Goal of the exercise — Echo back verbatim the part of the rows that opens with the line containing "Where should I click to: Select" and closes with the line containing "pyautogui.click(x=882, y=13)", including both of those lines.

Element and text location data
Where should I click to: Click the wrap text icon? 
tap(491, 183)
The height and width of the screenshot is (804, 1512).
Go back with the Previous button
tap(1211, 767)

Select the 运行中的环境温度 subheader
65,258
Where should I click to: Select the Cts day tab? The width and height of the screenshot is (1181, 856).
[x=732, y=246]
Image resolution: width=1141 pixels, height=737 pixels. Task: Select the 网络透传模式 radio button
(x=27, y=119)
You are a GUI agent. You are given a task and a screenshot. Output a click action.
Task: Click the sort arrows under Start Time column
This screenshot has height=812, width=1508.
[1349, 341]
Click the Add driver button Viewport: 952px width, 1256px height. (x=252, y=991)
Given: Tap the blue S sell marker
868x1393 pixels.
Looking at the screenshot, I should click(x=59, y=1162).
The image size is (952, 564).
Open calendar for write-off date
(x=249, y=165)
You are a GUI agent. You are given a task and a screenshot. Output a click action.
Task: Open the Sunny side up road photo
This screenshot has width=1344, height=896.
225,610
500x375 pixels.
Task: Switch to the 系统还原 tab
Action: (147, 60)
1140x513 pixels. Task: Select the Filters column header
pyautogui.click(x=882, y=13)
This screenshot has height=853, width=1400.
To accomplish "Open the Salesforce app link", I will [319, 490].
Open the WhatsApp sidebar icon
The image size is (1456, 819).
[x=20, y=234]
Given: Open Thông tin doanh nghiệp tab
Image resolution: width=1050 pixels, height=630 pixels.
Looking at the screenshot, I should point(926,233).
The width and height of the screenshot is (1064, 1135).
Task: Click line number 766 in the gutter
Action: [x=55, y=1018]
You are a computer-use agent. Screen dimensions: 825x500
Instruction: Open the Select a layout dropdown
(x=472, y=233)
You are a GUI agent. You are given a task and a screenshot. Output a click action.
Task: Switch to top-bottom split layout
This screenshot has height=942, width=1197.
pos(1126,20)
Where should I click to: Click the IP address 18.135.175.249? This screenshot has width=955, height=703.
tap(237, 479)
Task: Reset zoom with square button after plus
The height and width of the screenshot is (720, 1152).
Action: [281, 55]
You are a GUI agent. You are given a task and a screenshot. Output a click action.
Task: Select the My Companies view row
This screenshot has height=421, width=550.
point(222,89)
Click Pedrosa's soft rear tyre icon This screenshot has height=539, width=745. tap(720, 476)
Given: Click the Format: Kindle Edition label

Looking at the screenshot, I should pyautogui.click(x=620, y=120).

Answer to the exercise —
Where should I click to: Select the Cts day tab? The width and height of the screenshot is (1181, 856).
[x=732, y=246]
Image resolution: width=1141 pixels, height=737 pixels. Task: Select the 网络透传模式 radio button
(x=27, y=119)
You are a GUI agent. You are given a task and a screenshot. Output a click action.
Task: Click the sort arrows under Start Time column
This screenshot has height=812, width=1508.
[1349, 341]
Click the Add driver button Viewport: 952px width, 1256px height. (x=252, y=991)
Given: Tap the blue S sell marker
868x1393 pixels.
Looking at the screenshot, I should click(x=59, y=1162).
The image size is (952, 564).
Open calendar for write-off date
(x=249, y=165)
You are a GUI agent. You are given a task and a screenshot. Output a click action.
Task: Open the Sunny side up road photo
This screenshot has width=1344, height=896.
225,610
500x375 pixels.
Task: Switch to the 系统还原 tab
Action: (147, 60)
1140x513 pixels. Task: Select the Filters column header
pyautogui.click(x=882, y=13)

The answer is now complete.